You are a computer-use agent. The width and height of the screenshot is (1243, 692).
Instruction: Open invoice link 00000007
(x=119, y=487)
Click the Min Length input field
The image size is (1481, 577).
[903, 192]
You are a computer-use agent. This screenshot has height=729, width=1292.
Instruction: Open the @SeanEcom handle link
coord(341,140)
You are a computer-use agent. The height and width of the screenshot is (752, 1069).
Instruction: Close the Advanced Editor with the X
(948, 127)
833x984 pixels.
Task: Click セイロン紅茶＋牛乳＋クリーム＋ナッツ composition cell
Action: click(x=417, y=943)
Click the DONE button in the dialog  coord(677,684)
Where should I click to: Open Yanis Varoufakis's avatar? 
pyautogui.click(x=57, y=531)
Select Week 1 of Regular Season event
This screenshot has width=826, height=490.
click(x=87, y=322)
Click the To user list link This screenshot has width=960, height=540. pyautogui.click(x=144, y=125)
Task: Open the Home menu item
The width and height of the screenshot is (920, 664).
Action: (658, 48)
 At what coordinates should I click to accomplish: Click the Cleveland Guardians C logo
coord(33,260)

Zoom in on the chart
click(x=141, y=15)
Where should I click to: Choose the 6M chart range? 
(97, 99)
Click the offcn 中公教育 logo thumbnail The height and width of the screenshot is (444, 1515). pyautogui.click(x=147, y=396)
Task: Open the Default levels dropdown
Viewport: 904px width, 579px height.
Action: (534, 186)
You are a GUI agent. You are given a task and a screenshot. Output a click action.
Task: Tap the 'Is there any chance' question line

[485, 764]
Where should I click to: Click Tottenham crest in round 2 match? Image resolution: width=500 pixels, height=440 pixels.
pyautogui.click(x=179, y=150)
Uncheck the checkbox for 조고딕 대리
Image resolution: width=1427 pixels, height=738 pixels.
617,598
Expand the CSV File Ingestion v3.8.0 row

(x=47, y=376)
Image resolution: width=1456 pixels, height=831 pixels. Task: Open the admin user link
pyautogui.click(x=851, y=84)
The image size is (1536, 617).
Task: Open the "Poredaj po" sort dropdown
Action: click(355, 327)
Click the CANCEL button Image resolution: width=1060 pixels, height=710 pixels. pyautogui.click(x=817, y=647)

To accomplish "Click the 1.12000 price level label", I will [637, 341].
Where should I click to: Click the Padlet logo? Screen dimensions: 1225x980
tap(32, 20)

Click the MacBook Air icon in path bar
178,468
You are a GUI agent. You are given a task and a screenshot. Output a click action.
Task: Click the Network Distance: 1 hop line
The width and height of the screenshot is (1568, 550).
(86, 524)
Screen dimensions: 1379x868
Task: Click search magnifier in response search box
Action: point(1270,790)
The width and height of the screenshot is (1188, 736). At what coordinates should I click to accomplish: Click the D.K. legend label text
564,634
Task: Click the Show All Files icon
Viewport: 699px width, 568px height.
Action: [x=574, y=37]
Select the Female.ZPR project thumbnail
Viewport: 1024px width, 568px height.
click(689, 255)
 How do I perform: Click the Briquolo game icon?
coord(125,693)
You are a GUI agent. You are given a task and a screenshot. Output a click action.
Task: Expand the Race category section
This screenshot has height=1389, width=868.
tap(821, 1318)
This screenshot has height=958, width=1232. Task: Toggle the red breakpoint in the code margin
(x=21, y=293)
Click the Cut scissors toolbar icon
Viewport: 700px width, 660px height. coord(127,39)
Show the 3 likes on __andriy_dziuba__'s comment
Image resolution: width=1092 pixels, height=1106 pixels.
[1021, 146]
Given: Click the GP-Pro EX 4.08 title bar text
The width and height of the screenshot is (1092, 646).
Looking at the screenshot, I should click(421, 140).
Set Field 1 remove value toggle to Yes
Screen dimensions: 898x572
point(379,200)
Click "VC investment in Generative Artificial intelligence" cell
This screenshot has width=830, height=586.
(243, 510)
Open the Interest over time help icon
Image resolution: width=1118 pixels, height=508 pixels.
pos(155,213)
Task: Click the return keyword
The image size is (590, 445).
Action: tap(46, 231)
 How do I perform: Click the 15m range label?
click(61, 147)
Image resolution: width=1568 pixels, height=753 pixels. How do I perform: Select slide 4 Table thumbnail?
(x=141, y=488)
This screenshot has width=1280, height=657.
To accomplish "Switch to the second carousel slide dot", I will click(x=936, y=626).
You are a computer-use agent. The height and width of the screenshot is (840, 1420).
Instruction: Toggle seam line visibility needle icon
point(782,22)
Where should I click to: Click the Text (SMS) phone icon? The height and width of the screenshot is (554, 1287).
---+---
**Task directions**
Return the listing word for word.

**Written response**
You are a computer-use agent. The width and height of the screenshot is (1243, 692).
Instruction: Open invoice link 00000007
(x=119, y=487)
Click the Min Length input field
The image size is (1481, 577).
[903, 192]
You are a computer-use agent. This screenshot has height=729, width=1292.
Instruction: Open the @SeanEcom handle link
coord(341,140)
You are a computer-use agent. The height and width of the screenshot is (752, 1069).
Instruction: Close the Advanced Editor with the X
(948, 127)
833x984 pixels.
Task: Click セイロン紅茶＋牛乳＋クリーム＋ナッツ composition cell
Action: click(x=417, y=943)
Click the DONE button in the dialog  coord(677,684)
Where should I click to: Open Yanis Varoufakis's avatar? 
pyautogui.click(x=57, y=531)
Select Week 1 of Regular Season event
This screenshot has width=826, height=490.
click(x=87, y=322)
Click the To user list link This screenshot has width=960, height=540. pyautogui.click(x=144, y=125)
Task: Open the Home menu item
The width and height of the screenshot is (920, 664).
Action: (658, 48)
 At what coordinates should I click to accomplish: Click the Cleveland Guardians C logo
coord(33,260)

Zoom in on the chart
click(x=141, y=15)
Where should I click to: Choose the 6M chart range? 
(97, 99)
Click the offcn 中公教育 logo thumbnail The height and width of the screenshot is (444, 1515). pyautogui.click(x=147, y=396)
Task: Open the Default levels dropdown
Viewport: 904px width, 579px height.
Action: (534, 186)
You are a GUI agent. You are given a task and a screenshot. Output a click action.
Task: Tap the 'Is there any chance' question line

[485, 764]
Where should I click to: Click Tottenham crest in round 2 match? Image resolution: width=500 pixels, height=440 pixels.
pyautogui.click(x=179, y=150)
Uncheck the checkbox for 조고딕 대리
Image resolution: width=1427 pixels, height=738 pixels.
617,598
Expand the CSV File Ingestion v3.8.0 row

(x=47, y=376)
Image resolution: width=1456 pixels, height=831 pixels. Task: Open the admin user link
pyautogui.click(x=851, y=84)
The image size is (1536, 617).
Task: Open the "Poredaj po" sort dropdown
Action: click(355, 327)
Click the CANCEL button Image resolution: width=1060 pixels, height=710 pixels. pyautogui.click(x=817, y=647)

To accomplish "Click the 1.12000 price level label", I will [637, 341].
Where should I click to: Click the Padlet logo? Screen dimensions: 1225x980
tap(32, 20)

Click the MacBook Air icon in path bar
178,468
You are a GUI agent. You are given a task and a screenshot. Output a click action.
Task: Click the Network Distance: 1 hop line
The width and height of the screenshot is (1568, 550).
(86, 524)
Screen dimensions: 1379x868
Task: Click search magnifier in response search box
Action: point(1270,790)
The width and height of the screenshot is (1188, 736). At what coordinates should I click to accomplish: Click the D.K. legend label text
564,634
Task: Click the Show All Files icon
Viewport: 699px width, 568px height.
Action: [x=574, y=37]
Select the Female.ZPR project thumbnail
Viewport: 1024px width, 568px height.
click(689, 255)
 How do I perform: Click the Briquolo game icon?
coord(125,693)
You are a GUI agent. You are given a task and a screenshot. Output a click action.
Task: Expand the Race category section
This screenshot has height=1389, width=868.
tap(821, 1318)
This screenshot has height=958, width=1232. Task: Toggle the red breakpoint in the code margin
(x=21, y=293)
Click the Cut scissors toolbar icon
Viewport: 700px width, 660px height. coord(127,39)
Show the 3 likes on __andriy_dziuba__'s comment
Image resolution: width=1092 pixels, height=1106 pixels.
[1021, 146]
Given: Click the GP-Pro EX 4.08 title bar text
The width and height of the screenshot is (1092, 646).
Looking at the screenshot, I should click(421, 140).
Set Field 1 remove value toggle to Yes
Screen dimensions: 898x572
point(379,200)
Click "VC investment in Generative Artificial intelligence" cell
This screenshot has width=830, height=586.
(243, 510)
Open the Interest over time help icon
Image resolution: width=1118 pixels, height=508 pixels.
pos(155,213)
Task: Click the return keyword
The image size is (590, 445).
Action: tap(46, 231)
 How do I perform: Click the 15m range label?
click(61, 147)
Image resolution: width=1568 pixels, height=753 pixels. How do I perform: Select slide 4 Table thumbnail?
(x=141, y=488)
This screenshot has width=1280, height=657.
To accomplish "Switch to the second carousel slide dot", I will click(x=936, y=626).
You are a computer-use agent. The height and width of the screenshot is (840, 1420).
Instruction: Toggle seam line visibility needle icon
point(782,22)
Where should I click to: Click the Text (SMS) phone icon? The height and width of the screenshot is (554, 1287).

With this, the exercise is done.